The Kansas measure covers prisons, prisons, rape crisis centers, domestic violence shelters, and other settings “where biology, safety, or privacy” urge separate facilities for men and women.
The bill determines the male and female based on the person’s physical anatomy at birth.
The action now going to Kelly would declare that, in legal terms, “sex” meant “biological” sex, “whether male or female, at birth.”
He adds that “important government goals to protect health, safety and privacy” justify separate spaces for men and women such as bathrooms and locker rooms.
“This will protect the spaces currently reserved for women and men,” said Brenda Landwer, chair of the House Health Committee, who is a R-Witchita and voted for the bill.
Supporters framed their measures as a proposed document of women’s rights, similar to measures that had been introduced in Congress and at least five other states. It was based on the language of many anti-trans nationalist groups.
Senate Speaker Ty Masterson, a Wichita-area Republican, said lawmakers are trying to protect families amid what people see as a small but growing number of cases of transgender girls or women using facilities with girls or transgender women.
“People are starting to take notice,” Masterson said.
LGBTQ+ activists celebrate the first ever Pride Day parade in Kansas, June 2021
Members of the Kansas House included provisions requiring accommodations for certain intersex persons born with chromosomes, genitalia, or genitalia not associated with typical definitions of male or female.
Last month, Kelly contested a proposed ban on transgender athletes in girls’ and women’s sports this year for the third year in a row.
Supporters of the bill said it was necessary to ensure equal opportunities in women’s sports.
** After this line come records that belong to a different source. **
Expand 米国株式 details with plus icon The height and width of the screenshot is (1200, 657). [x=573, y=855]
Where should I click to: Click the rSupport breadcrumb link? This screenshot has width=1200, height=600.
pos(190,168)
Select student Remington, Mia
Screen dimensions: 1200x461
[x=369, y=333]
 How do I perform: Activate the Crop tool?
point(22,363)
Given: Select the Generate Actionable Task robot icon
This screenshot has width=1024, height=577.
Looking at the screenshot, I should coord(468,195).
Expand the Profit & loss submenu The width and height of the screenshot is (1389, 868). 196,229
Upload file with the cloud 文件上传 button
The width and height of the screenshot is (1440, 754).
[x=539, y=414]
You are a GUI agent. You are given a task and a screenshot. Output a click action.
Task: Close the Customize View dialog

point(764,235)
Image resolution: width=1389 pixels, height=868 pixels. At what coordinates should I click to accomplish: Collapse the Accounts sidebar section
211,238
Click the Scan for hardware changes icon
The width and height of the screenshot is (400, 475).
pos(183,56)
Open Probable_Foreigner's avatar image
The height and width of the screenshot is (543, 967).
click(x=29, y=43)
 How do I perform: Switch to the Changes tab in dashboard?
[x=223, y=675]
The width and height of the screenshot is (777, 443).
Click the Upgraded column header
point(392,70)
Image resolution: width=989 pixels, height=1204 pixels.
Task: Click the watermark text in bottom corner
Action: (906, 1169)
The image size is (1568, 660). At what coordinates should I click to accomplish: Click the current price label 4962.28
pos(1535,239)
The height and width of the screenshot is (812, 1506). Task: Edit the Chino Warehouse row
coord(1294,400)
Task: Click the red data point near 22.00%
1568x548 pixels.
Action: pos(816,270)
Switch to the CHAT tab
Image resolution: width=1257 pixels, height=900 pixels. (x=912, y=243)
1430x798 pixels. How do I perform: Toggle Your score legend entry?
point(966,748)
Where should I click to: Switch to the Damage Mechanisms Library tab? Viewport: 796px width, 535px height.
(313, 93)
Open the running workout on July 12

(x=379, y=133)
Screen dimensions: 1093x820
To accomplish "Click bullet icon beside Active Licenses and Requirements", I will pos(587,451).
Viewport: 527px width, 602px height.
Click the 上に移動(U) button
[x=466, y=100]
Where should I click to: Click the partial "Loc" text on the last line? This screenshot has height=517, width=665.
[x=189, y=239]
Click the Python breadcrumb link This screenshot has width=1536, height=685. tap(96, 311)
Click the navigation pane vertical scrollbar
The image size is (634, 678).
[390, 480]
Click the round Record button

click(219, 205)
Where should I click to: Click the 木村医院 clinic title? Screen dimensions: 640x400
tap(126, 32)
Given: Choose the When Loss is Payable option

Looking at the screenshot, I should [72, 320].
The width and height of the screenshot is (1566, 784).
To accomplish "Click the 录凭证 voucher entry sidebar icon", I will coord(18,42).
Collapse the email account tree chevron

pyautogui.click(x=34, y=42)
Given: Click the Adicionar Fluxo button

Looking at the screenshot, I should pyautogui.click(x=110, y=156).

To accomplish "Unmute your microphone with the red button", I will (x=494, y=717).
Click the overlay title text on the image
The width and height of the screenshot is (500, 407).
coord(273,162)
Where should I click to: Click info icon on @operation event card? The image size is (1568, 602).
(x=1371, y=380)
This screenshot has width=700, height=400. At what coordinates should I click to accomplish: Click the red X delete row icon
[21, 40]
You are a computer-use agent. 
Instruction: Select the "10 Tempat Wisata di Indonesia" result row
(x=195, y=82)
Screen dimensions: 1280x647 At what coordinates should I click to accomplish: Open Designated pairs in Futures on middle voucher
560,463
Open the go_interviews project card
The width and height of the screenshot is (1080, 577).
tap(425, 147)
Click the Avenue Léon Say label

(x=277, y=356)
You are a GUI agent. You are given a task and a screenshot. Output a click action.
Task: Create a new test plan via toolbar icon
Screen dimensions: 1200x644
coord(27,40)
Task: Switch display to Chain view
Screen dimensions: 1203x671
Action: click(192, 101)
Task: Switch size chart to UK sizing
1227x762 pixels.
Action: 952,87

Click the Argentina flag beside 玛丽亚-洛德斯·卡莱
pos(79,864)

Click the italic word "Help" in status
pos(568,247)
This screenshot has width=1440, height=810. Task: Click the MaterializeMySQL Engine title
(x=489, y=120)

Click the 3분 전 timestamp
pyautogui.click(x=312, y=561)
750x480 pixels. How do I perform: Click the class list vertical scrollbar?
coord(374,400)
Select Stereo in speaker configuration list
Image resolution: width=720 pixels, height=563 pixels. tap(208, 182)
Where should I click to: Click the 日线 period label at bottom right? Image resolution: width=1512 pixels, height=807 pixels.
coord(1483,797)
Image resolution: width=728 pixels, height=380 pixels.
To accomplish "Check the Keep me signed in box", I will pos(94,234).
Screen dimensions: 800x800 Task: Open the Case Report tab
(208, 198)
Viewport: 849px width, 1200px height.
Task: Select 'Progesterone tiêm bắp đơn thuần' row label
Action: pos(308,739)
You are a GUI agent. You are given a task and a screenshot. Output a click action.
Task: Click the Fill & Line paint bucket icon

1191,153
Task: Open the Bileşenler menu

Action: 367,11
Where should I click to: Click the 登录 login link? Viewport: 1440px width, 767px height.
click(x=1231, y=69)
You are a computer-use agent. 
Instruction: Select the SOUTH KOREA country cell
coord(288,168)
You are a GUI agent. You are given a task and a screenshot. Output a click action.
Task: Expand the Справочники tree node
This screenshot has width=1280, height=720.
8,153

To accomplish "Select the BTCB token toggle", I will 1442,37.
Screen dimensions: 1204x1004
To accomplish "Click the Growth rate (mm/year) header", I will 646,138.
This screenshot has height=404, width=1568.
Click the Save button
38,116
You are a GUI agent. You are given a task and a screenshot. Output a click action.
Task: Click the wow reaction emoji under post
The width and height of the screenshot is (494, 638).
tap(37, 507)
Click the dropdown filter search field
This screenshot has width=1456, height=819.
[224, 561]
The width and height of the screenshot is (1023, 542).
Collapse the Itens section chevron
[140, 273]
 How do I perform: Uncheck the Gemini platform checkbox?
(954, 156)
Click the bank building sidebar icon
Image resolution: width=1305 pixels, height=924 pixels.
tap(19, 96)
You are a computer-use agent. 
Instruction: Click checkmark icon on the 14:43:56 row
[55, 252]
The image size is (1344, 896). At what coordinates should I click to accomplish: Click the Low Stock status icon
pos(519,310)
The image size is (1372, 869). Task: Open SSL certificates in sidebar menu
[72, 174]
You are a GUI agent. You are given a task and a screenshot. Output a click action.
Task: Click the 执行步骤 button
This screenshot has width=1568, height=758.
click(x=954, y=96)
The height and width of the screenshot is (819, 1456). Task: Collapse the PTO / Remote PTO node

LGBT opponents and advocates say the laws are unnecessary, given the small number of transgender athletes in school sports.
Republican lawmakers in Kansas are also seeking a bill aimed at stopping gender-affirming sponsorships for minors, which at least 11 states have done.
The governor promised LGBT lawmakers last week that she will “protect your rights” and “veto any bill intended to harm or discriminate against you.”
Carson Rapp, a 15-year-old in the Wichita, Kansas, area who identifies as more attractive or adopts “more traits both masculine and feminine,” said expressing one’s gender identity is not detrimental to others.
“Why would we stop people from doing this if they are just themselves and having fun and expressing themselves?” Carson said during the LGBTQ Youth Lobby Day.
LGBTQ advocates say having a driver’s license or birth certificate confirms a transgender person’s identity is important in itself but also can prevent everyday hassles or harassment.
The bill’s language would prevent transgender people from changing driver’s licenses and birth certificates, but Kansas is subject to a 2019 federal court order to allow birth certificate changes.
Carson’s father, Will Rabe, managing director of Kansas GLSEN, a group that advocates for LGBTQ youth, said it was disheartening to see what he called “so egregious” legislation.
“I would like to think that if they get to know these young people, it will change their hearts, and we will always have hope for that,” he said.
Transgender rights have been pushed to the forefront of the American culture wars and political confrontation between Republicans and Democrats. At least 18 states have passed or enacted legislation banning transgender students from playing on school sports teams that match their gender identity.